Wernigerode is not only famous for its peculiar architecture – the town hall of Wernigerode is one of Germany’s most important landmarks – but also for its dark history of witches. Back in the day, Wernigerode used to be a center for many followers of the black arts. Things have calmed down over the last few centuries, obviously, so there’s no need to worry. The gorgeous medieval castle of Wernigerode offers an amazing view over the idyllic-looking town.
If you ever travel through Saxony-Anhalt, do make a stop at Quedlinburg – this place is incredible! With its old, crooked, half-timbered buildings, it literally eradiates history that becomes the air you breathe and wraps your whole body in magic. Quedlinburg is one of the most well-preserved medieval and renaissance towns in the whole world, so it’s indeed a must-see.
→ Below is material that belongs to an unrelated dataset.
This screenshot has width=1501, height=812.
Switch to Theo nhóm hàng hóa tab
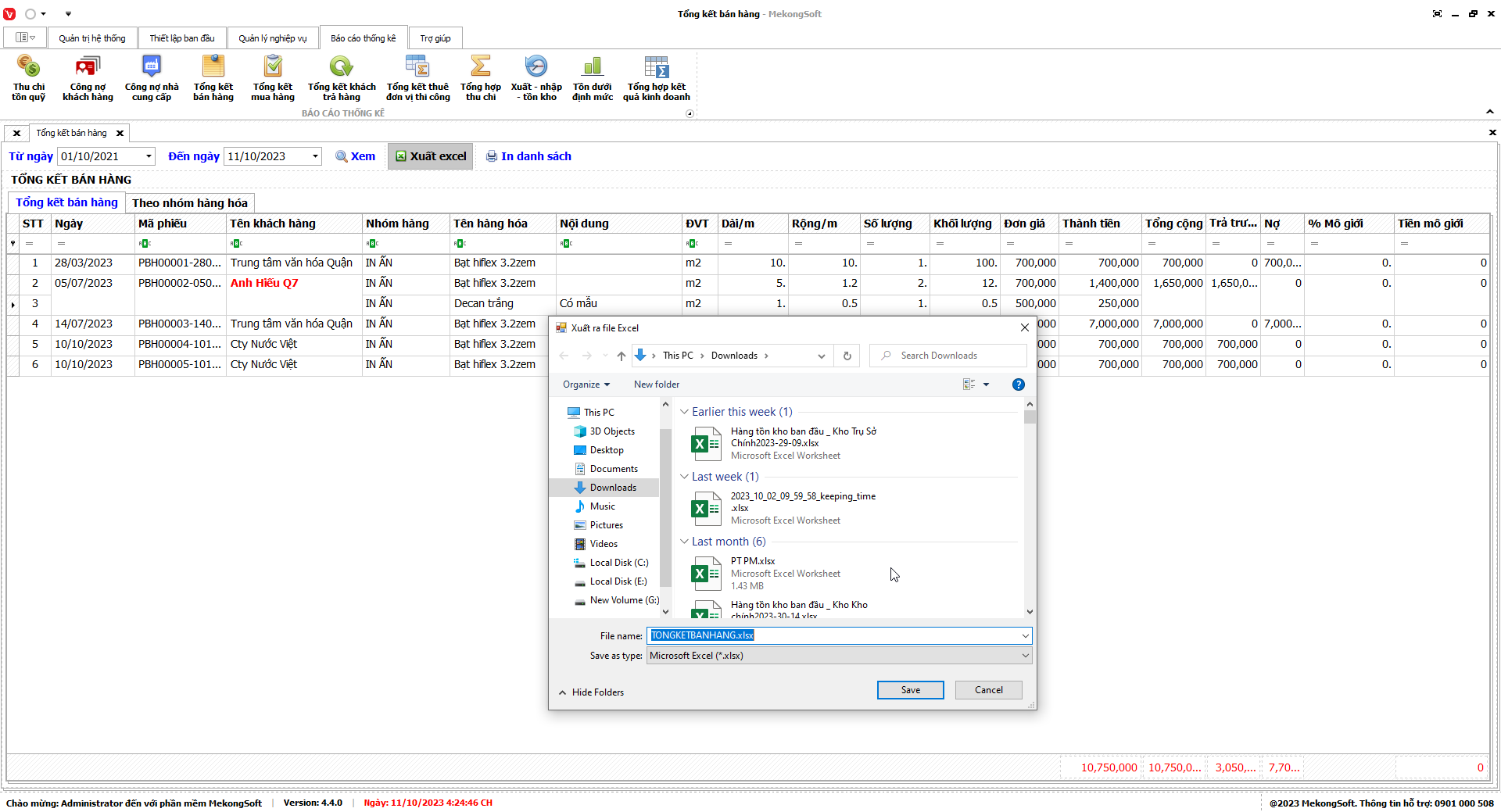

If you’re not persuaded yet, imagine yourself standing in an old German Ratplatz where time suddenly froze: nearly every building surrounding you is about 600 years old, there’s a huge castle up on the hill, tranquility hangs in the air, and there’s no sign of any type of contemporaneity… MAGIC!
Alike Quedlinburg, Bamberg also has a strong medieval image. Some buildings there date back to the very beginning of the 12th century – like the castle Altenburg. It’s known for a fact that famous Hoffman used to love staying there. And who knows – maybe that’s where he actually wrote “The Nutcracker”!
4. Bad Wimpfen
Like any other old German town, Bad Wimpfen is full of lovely medieval-looking wooden houses called Fachwerkhäuser, which is one of the most easily recognizable architectural styles. Located on the River Neckar, the city is a historically renowned spa destination for its natural resources of different types of salts used for therapy.
Now, if you don’t recognize this place, that means you haven’t watched enough of Disney’s cartoons in childhood! Rothenburg is that very place that inspired Walt Disney to create Pinocchio, one of his most famous and beloved works.
Weimar is so neat that it looks just like a postcard. It’s the place where Franz Liszt established a music academy and where Wolfgang Goethe rests in peace. Cute little Weimar is indeed a feast for the eyes, music for the ears, and food for the soul.
You’ve probably never even heard about Cochem before because it’s just so tiny. Population: less than 5000 people. But you shouldn’t judge the city by its size: Cochem is one of the most picturesque small towns you can imagine. Its huge monumental castle with thousand-year-old history is surrounded by vineyards, whose harvest makes the most excellent Moselle wine. So if you want to go sightseeing and wine tasting at the same time, Cochem is a perfect place.
Mittenwald is a delightful little town in the foothills of the Alps. The photo describes its magic better than words.
Nowadays the city is known as the bicycle capital of Germany. It certainly adds a lot of charm to Münster, creating a unique combination of modernity and history.
If you haven’t been to Potsdam yet, go there immediately. It is part of Berlin’s subway system and is only 40 minutes away from the German capital. Potsdam has everything: the simplicity of quiet rustic lifestyle and the grandiosity of palaces that impress with their size, decorative architecture, and general magnificence. Potsdam really has a lot of faces and it’s difficult to describe it in general terms. Just go and see for yourself!
Of course it wouldn’t be fair if I didn’t mention Leipzig, a city where I lived for nearly two years of my life. It is widely known as a City of Music, boasting with such names as Bach, Mendelssohn, Wagner, Grieg, and Schumann, who all used to live and work there. Apart from that, Leipzig is also famous for its beautiful architecture, having some of the world’s best samples of Gründerzeit. Definitely worth checking out!